Stage One: Experimentation
- Use is occasional, sporadic, often unplanned — weekends, summer nights, someone’s unsupervised party.
- Use is precipitated by peer pressure, curiosity, thrill seeking, desire to look and feel grown-up.
- Gateway drugs are usually used — cigarettes, alcohol, marijuana, possibly inhalant abuse.
- A drug high is easier to experience because tolerance has not been developed.
Parents may notice:
- Tobacco or alcohol on the breath or intoxicated behavior.
- Little change in normal behavior between episodes of drug use.
Stage Two: Regular Drug and/or Alcohol Use
- Alcohol and other drugs are used not only on weekends but also on weekdays, not only with friends but when alone.
- Quantities of alcohol and drugs increase as tolerance develops; hangovers become more common.

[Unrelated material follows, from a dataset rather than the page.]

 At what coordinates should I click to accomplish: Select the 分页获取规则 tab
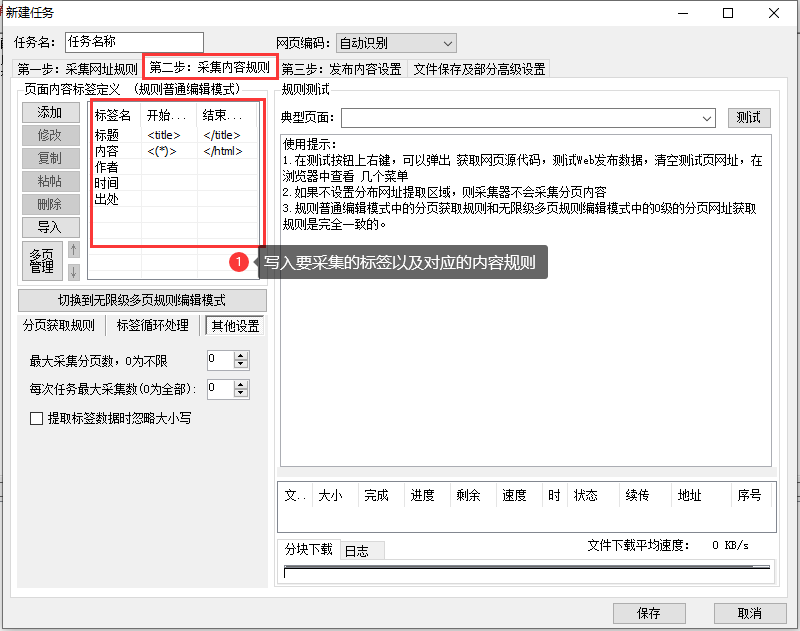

- Blackouts may occur — periods of time in which drugs or alcohol prevent normal memories from forming “What happened last night?” becomes a frequent question.
- More time and attention are focused on when the next experience will occur.
- Fellow drinkers/drug users become preferred companions.
Parents may notice:
- Son or daughter will be out of the house later at night, overnight, or all weekend.
- School performance worsens-unexplained school absences.
- Outside activities such as sports are dropped.
- Decreased contact with friends who don’t use drugs.
- Disappearance of money or other valuables.
- Child withdraws from the family, is increasingly sullen and hostile.
- User is caught in one or many lies.
Stage Three: In the Mire of Addiction
- Alcohol and drugs become primary focus of attention.
- Becoming high is a daily event.
- There is a use of harder, more dangerous drugs.
- More money is spent each week on drugs: theft or dealing may become part of drug-seeking behavior.
- Adolescent displays increasing social isolation; no contact with non-drug-using friends; more drug use in isolation rather than socially.
Parents may notice the behaviors listed above, plus:
- Escalation of conflicts at home.
- Loss of nearly all control of the adolescent.
- Possible discovery of a stash of drugs at home.
- Arrest(s) for possession of and/or dealing drugs or for driving while intoxicated.
Stage Four: Drowning in Addiction
- Constant state of intoxication; being high is routine, even at school or job (if there is any attendance at all.
- Blackouts increase in frequency.
- Physical appearance deteriorates — weight loss, infections, poor self-care. Injectable drugs are possibly used.
- Involvement in casual sexual relationships (at times in exchange for drugs). User will likely be involved with theft, dealing, and other criminal activity.
- Guilt, self-hatred, and thoughts of suicide increase.
- Adolescent abandons any apparent interest in spiritual matters.
Parents are likely to be dealing with:
- Complete loss of control of adolescent’s behavior, escalation of conflict, possibly to the point of violence.
- Ongoing denial by user that drugs are a problem.
- Increasing problems with the law and time spent with police, attorneys, hearings, court officials, etc.
- Other siblings negatively affected because the family is preoccupied or overwhelmed by consequences of drug user’s behavior.